I am experiencing weirdness when running the HaplotypeCaller using an intervallist (the -L option). I have a dataset of 762 individuals, deeply sequenced for about 800kb, spread over ~800 target regions. I've currently got BAM files split per chromosome, each file containing data for all samples. As such the chromosome 1 BAM file is about 9Gb. To assess whether we would find variants at all, I previously (boldly) ran the HC without the -L option, and all appeared well. Chromosome 1 completed in approx. 29 hours, for all samples, and VCFs were produced.

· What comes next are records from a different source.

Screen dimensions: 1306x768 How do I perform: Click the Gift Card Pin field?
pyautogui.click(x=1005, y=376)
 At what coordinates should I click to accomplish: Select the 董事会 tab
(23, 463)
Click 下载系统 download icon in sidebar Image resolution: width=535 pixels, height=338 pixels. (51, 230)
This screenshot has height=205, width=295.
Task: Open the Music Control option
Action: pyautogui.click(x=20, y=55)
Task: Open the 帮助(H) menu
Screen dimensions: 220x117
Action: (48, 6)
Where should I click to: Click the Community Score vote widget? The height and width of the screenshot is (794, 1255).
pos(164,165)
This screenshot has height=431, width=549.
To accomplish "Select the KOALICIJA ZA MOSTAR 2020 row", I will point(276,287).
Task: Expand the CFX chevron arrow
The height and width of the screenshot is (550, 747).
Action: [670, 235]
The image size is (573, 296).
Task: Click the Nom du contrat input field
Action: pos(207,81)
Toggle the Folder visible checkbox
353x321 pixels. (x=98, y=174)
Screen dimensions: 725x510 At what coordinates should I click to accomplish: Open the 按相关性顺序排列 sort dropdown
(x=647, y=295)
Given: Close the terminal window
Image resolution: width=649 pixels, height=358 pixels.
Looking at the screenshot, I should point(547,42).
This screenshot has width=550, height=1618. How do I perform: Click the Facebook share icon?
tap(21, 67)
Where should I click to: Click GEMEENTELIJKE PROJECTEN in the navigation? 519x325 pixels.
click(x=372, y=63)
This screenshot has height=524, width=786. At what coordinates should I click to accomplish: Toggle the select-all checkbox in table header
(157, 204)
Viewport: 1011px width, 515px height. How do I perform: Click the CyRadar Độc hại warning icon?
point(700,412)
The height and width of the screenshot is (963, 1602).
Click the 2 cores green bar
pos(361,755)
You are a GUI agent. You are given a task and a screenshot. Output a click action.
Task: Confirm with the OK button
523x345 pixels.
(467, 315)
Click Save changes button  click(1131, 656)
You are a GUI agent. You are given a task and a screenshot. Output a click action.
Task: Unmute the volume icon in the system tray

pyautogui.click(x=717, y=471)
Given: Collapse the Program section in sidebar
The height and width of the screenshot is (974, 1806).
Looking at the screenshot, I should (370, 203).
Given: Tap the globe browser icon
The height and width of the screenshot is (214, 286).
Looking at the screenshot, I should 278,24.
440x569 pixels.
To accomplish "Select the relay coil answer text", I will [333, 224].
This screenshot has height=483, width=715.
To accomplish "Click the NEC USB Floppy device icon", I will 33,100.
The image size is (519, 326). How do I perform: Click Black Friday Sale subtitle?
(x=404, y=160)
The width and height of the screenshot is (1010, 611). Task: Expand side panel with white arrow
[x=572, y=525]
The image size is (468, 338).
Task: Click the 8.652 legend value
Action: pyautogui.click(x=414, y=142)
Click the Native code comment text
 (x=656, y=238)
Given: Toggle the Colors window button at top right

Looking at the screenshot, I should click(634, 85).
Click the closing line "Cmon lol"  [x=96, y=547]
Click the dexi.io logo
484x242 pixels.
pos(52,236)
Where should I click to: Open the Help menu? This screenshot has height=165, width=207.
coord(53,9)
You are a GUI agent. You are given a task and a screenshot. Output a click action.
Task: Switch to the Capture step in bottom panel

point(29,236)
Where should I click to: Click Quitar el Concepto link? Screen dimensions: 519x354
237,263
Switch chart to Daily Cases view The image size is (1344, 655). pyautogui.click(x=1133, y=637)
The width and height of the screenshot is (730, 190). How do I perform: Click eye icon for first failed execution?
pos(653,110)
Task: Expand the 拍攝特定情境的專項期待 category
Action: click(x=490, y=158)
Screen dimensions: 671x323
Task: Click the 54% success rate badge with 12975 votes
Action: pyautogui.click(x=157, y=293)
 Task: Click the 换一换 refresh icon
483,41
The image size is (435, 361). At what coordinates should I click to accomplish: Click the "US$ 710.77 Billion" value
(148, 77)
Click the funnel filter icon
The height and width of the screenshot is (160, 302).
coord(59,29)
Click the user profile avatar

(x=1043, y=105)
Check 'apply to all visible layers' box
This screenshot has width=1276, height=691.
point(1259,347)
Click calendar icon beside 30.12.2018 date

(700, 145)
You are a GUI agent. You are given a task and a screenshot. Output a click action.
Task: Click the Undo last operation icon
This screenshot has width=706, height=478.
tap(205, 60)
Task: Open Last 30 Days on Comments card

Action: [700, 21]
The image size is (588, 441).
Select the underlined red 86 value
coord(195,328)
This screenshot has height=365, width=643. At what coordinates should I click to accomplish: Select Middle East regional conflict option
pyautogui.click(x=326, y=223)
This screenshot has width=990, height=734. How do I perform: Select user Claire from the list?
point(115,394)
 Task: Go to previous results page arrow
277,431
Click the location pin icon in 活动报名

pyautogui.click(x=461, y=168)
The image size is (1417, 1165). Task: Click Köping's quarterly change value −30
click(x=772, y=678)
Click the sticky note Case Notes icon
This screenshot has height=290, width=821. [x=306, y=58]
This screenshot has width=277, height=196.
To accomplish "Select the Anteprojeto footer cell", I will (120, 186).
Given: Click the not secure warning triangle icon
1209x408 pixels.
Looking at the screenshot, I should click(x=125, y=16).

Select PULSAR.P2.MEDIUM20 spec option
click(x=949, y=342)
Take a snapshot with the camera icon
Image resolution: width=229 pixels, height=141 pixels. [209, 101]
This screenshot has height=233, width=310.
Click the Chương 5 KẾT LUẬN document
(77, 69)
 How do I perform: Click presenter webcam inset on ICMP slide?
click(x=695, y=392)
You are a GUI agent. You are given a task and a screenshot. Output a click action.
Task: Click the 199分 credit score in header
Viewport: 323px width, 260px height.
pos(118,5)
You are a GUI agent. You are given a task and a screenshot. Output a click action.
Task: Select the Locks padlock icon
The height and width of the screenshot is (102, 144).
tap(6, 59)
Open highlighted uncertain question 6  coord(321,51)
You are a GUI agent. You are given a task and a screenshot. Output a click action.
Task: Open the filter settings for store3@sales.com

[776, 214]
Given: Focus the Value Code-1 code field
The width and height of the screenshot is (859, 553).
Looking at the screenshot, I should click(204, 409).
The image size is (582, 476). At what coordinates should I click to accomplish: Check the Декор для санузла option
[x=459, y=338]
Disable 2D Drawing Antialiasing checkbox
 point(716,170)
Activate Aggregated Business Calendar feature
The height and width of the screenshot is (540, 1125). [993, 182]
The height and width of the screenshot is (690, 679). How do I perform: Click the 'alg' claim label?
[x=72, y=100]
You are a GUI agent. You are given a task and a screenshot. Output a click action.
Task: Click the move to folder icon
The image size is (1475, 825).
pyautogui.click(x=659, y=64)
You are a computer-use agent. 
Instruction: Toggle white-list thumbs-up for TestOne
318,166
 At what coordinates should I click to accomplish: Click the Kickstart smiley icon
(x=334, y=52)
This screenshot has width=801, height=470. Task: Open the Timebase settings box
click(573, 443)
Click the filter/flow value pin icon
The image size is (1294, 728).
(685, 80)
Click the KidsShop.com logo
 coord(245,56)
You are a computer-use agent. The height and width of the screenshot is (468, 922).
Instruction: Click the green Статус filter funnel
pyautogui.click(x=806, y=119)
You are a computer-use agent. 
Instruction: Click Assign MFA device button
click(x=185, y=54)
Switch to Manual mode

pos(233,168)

However, we discussed the possibility of false positive calls outside of the targeted regions, and their possible effect on the GATK error models, and as such, I ventured to include a list of targeted regions through the -L, in order to reduce false positives (I also repeated the BQSR, etc steps using the -L option).
However, I noticed this has a huge effect on the runtime: where the previous run (without the intervallist) finished chromosome 1 in ~29 hours, the HC run with the -L option was still not finished after two weeks (and was not predicted to finish for another 12 days). Other settings were not changed, and runs were performed on the same machine. This strikes me as weird, since the -L option should greatly reduce the number of bases that have to be traversed, and as such, should make the local realignment by HC much faster. The only thing I can think of right now is that the quality scores of the reads have greatly changed as a consequence of using the -L option at BQSR.
I am now trying to rerun the HC using the GVCF mode, using 1 HC command per sample, in the hope that this will improve the performance.
Do you have any suggestions how I could figure out what is going on here?
With kind regards,